America is a country of dilapidated streets, winding highways, and fading enterprises. Our cities are leeches and parasites that chew on our lands’ history, spitting it out with sacreligious abandon.
I live in a city, with tall buildings, alleyways and signposts. The homeless and dejected litter the sidewalks, the roads smell strongly of gasoline and vaguely of sewage.
Surrounding my little city are an abundance of humble, semi-isolated towns, far enough from the city to escape it’s gaze, but close enough to feel it’s encroaching pressure; the ceaseless expansion of an organism who has gotten away from itself.

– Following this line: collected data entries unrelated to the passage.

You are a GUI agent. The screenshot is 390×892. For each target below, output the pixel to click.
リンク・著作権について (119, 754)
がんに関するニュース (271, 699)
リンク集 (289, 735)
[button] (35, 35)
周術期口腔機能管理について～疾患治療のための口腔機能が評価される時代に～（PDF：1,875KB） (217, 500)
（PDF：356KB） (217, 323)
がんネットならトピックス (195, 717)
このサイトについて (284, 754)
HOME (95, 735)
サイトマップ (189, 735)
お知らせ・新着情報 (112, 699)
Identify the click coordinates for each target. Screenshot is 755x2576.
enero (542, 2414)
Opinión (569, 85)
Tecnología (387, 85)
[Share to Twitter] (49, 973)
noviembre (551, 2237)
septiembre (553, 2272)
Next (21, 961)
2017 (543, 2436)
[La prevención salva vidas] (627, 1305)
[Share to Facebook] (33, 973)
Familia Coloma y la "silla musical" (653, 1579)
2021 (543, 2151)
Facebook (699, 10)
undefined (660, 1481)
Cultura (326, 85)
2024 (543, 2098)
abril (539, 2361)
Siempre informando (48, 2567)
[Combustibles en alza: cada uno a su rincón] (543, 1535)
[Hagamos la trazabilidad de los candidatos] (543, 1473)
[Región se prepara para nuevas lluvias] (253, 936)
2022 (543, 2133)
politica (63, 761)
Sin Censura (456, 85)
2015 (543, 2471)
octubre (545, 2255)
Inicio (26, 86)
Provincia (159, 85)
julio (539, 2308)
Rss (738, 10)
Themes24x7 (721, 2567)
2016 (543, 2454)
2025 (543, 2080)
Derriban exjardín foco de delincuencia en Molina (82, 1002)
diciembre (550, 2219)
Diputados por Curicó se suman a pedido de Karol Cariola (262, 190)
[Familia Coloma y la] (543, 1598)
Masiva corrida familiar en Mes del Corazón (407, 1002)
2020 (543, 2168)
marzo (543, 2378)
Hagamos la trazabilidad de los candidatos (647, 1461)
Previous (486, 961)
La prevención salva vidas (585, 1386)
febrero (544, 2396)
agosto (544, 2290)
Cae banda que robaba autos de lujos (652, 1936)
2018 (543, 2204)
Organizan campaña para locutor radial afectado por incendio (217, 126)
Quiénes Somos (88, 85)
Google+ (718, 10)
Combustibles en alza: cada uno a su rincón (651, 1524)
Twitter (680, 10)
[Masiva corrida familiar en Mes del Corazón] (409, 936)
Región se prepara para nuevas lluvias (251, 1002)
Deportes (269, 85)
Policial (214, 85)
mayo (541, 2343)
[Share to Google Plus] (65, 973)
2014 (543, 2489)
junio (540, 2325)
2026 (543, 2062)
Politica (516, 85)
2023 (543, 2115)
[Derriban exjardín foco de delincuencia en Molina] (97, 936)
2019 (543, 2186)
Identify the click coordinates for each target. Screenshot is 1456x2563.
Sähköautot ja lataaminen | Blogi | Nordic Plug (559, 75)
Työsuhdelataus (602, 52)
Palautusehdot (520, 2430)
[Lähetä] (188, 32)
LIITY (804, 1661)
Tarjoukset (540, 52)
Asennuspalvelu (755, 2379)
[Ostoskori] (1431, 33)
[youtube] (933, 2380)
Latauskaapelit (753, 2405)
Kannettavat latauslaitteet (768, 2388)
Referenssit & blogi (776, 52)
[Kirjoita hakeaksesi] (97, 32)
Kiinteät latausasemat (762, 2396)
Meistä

Littered along America, there are towns like these. Kentucky Route Zero is a love-letter to them and an affectionate self-condemnation to pragmatism, a kind of weary romanticism that is equally surreal, earnest and earned.
This is a game that took a decade to complete, it’s dense, difficult and profound. It directly interrogates themes of perspective, debt and community.
Everyone and everything in Kentucky Route Zero feels like it’s best days have passed them by.
Being is transit, Kentucky Route Zero is a “road movie” about people heading anywhere but where they are, displaced amongst their trajectories.
The mystery at the center is ephemeral and fleeting, it’s in a constant haze, a distant focus compared to the myriad of colorful, robust and thoughtful characters that populate this desolate and wondrous landscape.
So much of our young country has already been forgotten, like half-formed memories discarded before they were finished.
Therefore, America is haunted.
Haunted by an absence that was denied a rightful death, a truly nullifying, negating, annihilating perishing that is final and complete.
Instead, it persists unfinished.
Our highways are populated by ghosts, people who have been left behind, forced into a self-designed exile.
Kentucky Route Zero is not an elegy for the dead but for the passed-by.